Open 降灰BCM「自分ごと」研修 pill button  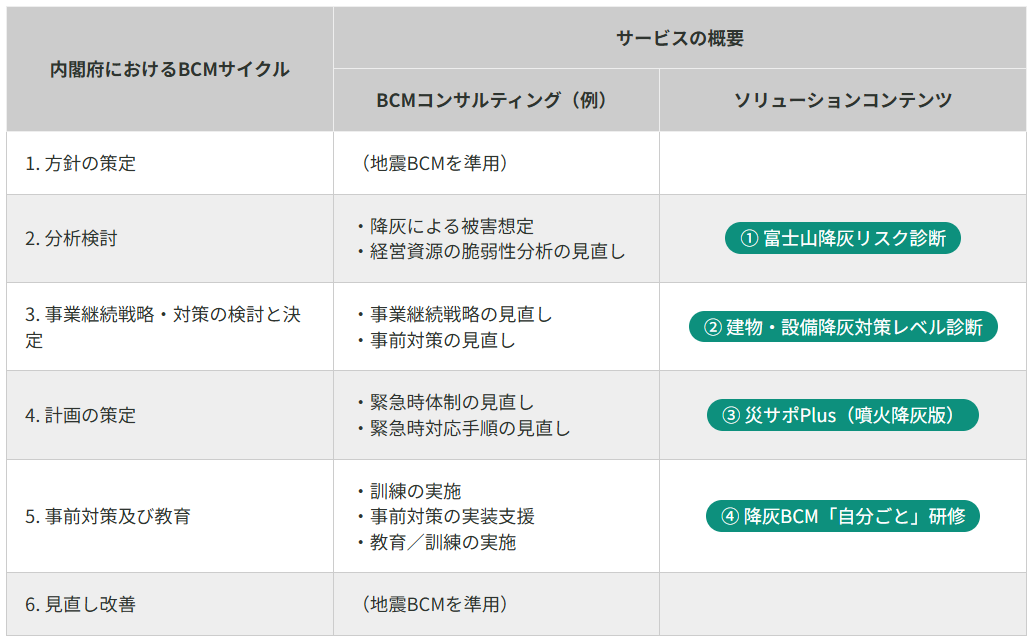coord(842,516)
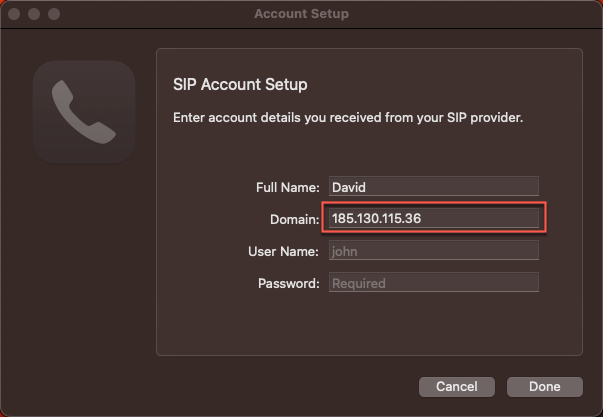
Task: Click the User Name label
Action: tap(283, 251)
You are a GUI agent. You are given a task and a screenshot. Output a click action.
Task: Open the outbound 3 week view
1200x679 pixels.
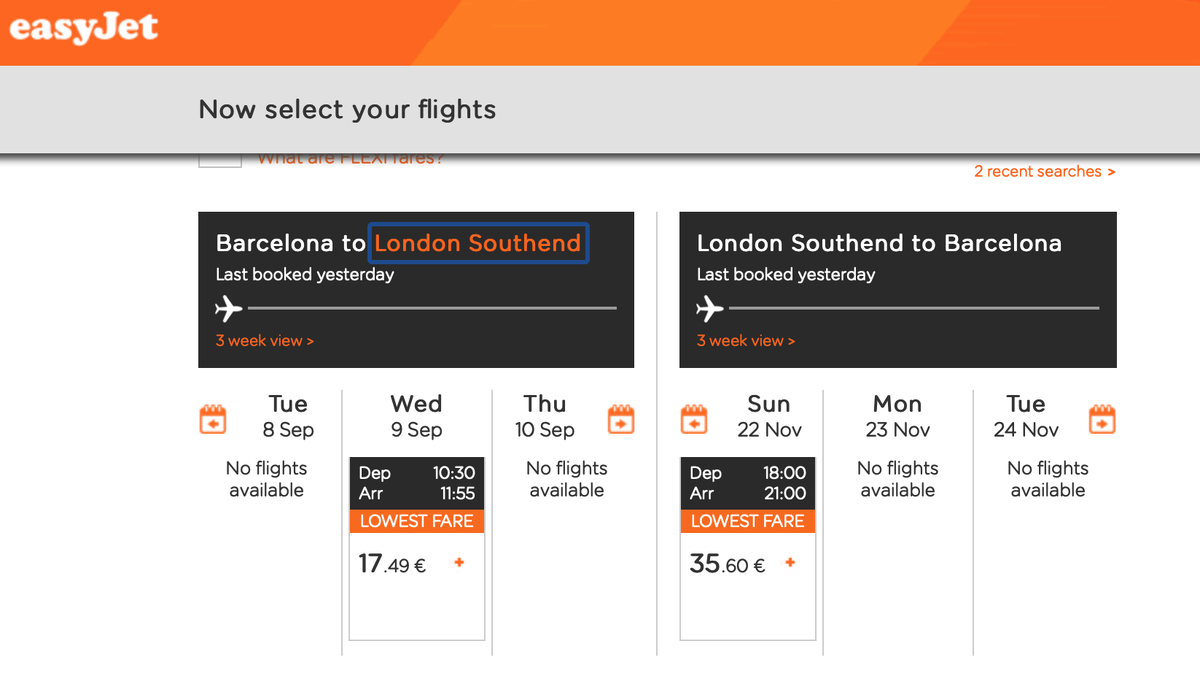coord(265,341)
...
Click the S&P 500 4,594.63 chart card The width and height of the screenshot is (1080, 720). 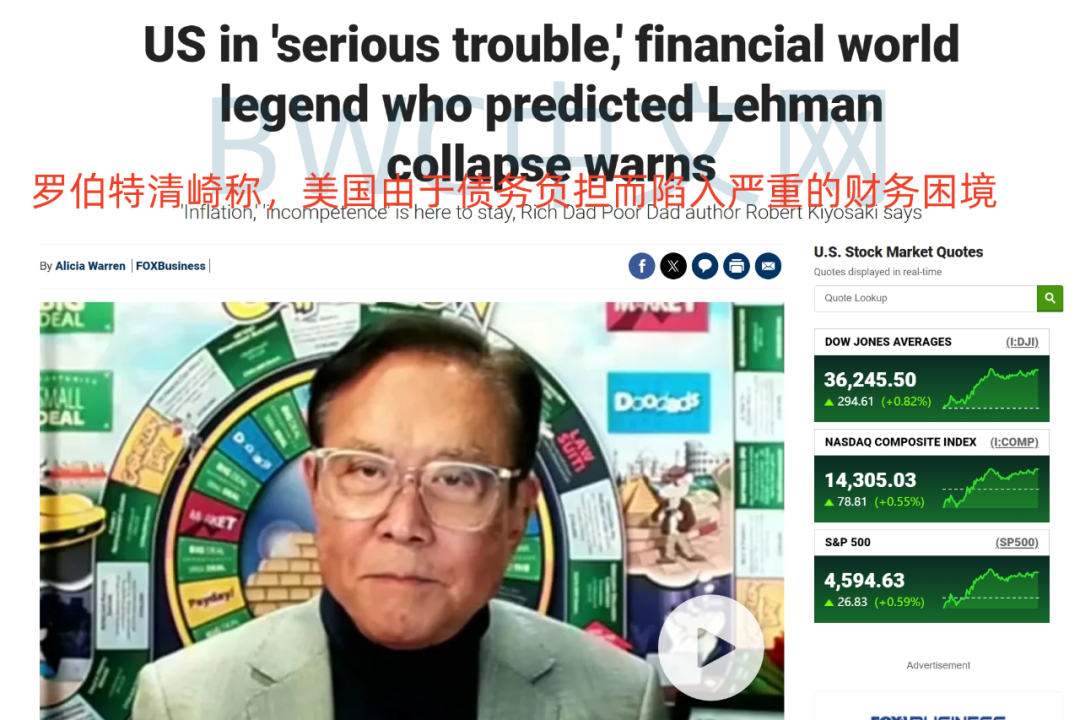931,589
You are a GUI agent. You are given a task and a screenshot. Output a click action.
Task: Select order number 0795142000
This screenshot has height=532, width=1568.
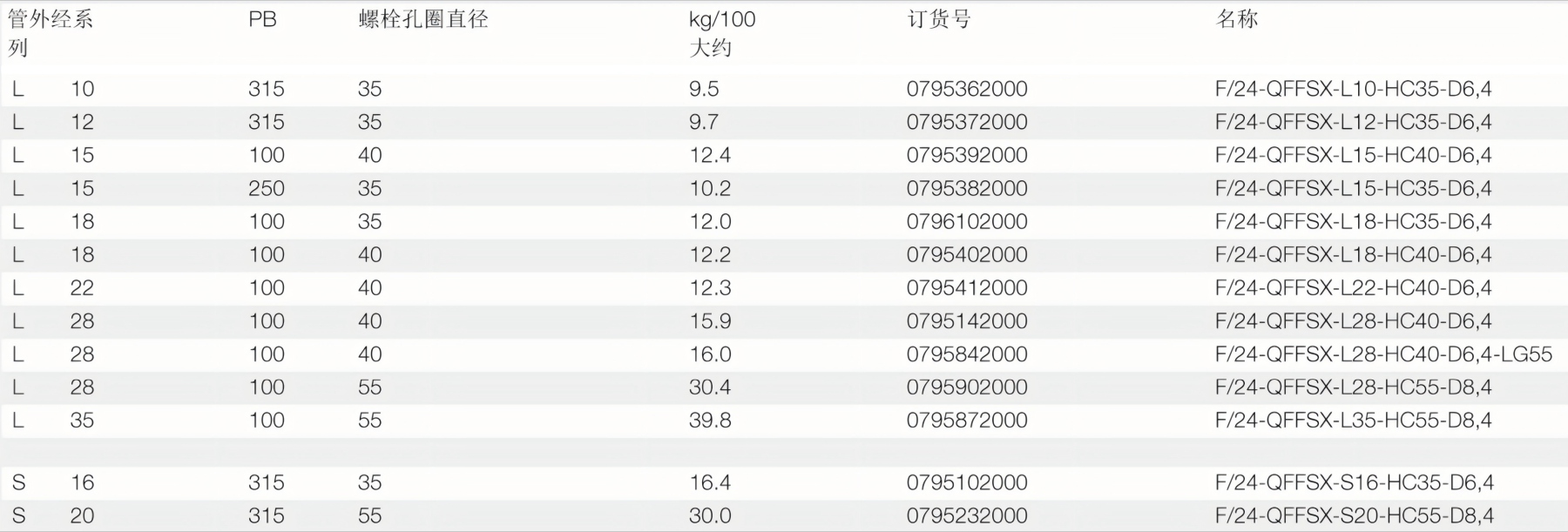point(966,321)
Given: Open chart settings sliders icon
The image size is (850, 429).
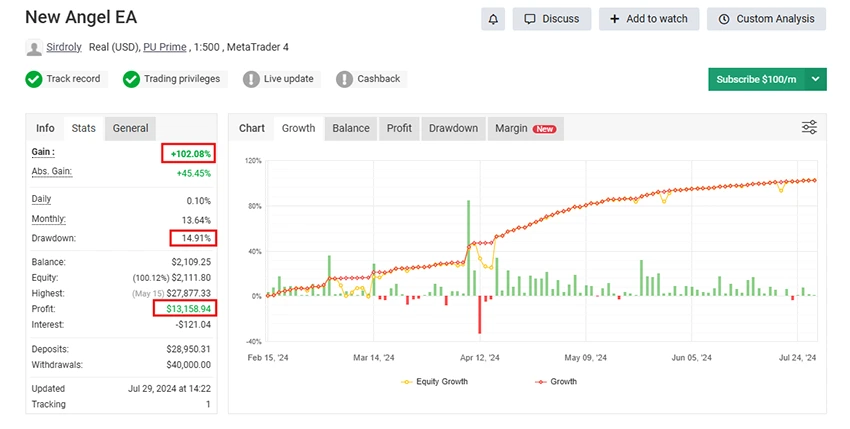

▸ Problem to solve:
The stretch above running from the line with "Task: Select order number 0795142000" through the line with "The image size is (850, 429)." is all you should copy, exactly, leaving out the pictures.

▸ Your response:
Task: Select order number 0795142000
This screenshot has height=532, width=1568.
point(966,321)
Given: Open chart settings sliders icon
The image size is (850, 429).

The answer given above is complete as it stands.